WOW: Women's Older Wisdom

Recent Posts


Archives


Categories


Summer Reads that Wow!

Pat TaubPat Taub

For me, summer reading is all about picking up an actual book, which I do throughout the year, but not with the same frequency. Summer reading is the time to indulge myself with the physical world of print: to turn paper pages, admire beautiful covers and recapture those summers before books were downloaded.

First on my list is Arundhati Roy’s The Ministry of Utmost Happiness.

Since I’m reading it hot off the press, I’m only a quarter through, but fully engrossed. It’s wonderful to be back in Roy’s world of breath-taking poetic imagery and fully developed characters.

This is an Indian story but a story with universal meaning for our unsettled times. In the 20 years since her last novel Roy has been writing about political injustice, which is represented here in her focus on the sufferings of Kashmir. By creating a major character, who becomes an outcast by virtue of being born a hermaphrodite, Roy is speaking for the marginalized everywhere.

Pat Taub, WOW Blog, Portland, Maine

Arundhati Roy with the cover for her new book

Elizabeth Strout’s latest fiction, Anything is Possible, stopped time for me.
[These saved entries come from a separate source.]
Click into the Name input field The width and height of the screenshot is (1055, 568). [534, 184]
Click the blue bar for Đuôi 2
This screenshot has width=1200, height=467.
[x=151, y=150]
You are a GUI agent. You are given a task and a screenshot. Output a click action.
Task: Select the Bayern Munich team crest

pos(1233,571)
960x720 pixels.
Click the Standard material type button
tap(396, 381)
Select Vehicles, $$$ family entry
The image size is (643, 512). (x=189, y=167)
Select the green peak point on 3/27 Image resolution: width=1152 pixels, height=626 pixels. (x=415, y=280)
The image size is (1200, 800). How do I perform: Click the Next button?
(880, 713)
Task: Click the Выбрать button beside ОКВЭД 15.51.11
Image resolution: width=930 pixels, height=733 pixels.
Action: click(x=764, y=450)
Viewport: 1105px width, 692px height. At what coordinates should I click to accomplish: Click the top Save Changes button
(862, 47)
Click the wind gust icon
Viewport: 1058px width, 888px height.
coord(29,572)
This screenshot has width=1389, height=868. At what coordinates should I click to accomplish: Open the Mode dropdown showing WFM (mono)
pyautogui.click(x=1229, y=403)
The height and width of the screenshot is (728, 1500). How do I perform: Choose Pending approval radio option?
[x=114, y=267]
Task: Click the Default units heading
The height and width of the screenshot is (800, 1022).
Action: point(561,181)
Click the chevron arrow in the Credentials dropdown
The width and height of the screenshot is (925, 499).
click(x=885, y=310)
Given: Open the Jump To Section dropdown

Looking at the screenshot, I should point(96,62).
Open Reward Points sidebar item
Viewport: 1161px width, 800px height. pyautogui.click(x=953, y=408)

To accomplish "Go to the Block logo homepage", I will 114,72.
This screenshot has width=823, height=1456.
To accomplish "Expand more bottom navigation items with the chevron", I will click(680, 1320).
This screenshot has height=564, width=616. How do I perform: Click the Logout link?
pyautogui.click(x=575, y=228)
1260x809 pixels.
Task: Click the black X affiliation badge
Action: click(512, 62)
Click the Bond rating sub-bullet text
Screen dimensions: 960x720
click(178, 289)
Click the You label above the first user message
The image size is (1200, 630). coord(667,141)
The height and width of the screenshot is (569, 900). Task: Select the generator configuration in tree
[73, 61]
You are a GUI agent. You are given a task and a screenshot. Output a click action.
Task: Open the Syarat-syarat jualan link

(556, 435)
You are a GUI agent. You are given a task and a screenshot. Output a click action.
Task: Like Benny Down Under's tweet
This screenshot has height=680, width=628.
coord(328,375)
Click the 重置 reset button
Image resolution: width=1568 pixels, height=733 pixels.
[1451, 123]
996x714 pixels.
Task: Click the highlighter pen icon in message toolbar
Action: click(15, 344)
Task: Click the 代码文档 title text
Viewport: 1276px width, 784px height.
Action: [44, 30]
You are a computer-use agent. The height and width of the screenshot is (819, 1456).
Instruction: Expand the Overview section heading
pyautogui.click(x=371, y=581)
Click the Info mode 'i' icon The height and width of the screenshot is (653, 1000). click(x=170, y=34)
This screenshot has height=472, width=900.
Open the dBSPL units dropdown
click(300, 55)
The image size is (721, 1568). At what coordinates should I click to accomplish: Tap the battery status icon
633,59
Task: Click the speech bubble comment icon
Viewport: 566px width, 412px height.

Her beautifully constructed spare sentences are like small miracles.  This is a collection of nine interwoven stories about men and women growing up in poverty in rural Illinois.

We meet them as adults, readily propelled back into their childhoods through triggered memories and chance encounters. Vivid images of foraging for food in dumpsters and suffering through emotional and sexual abuse haunt their present lives. Their pain jumps off the page. The New York Times refers to Strout’s book as “a master class on class.”

Pat Taub, WOW Blog, Portland, Maine

Maine-born author Elizabeth Strout alongside her new book

The Women in the Castle by Jessica Shattuck is a true page-turner.

It’s a story of three women with small children who are widowed by WW ll. Coming from very different backgrounds, in order to survive, they are forced to overcome their class differences.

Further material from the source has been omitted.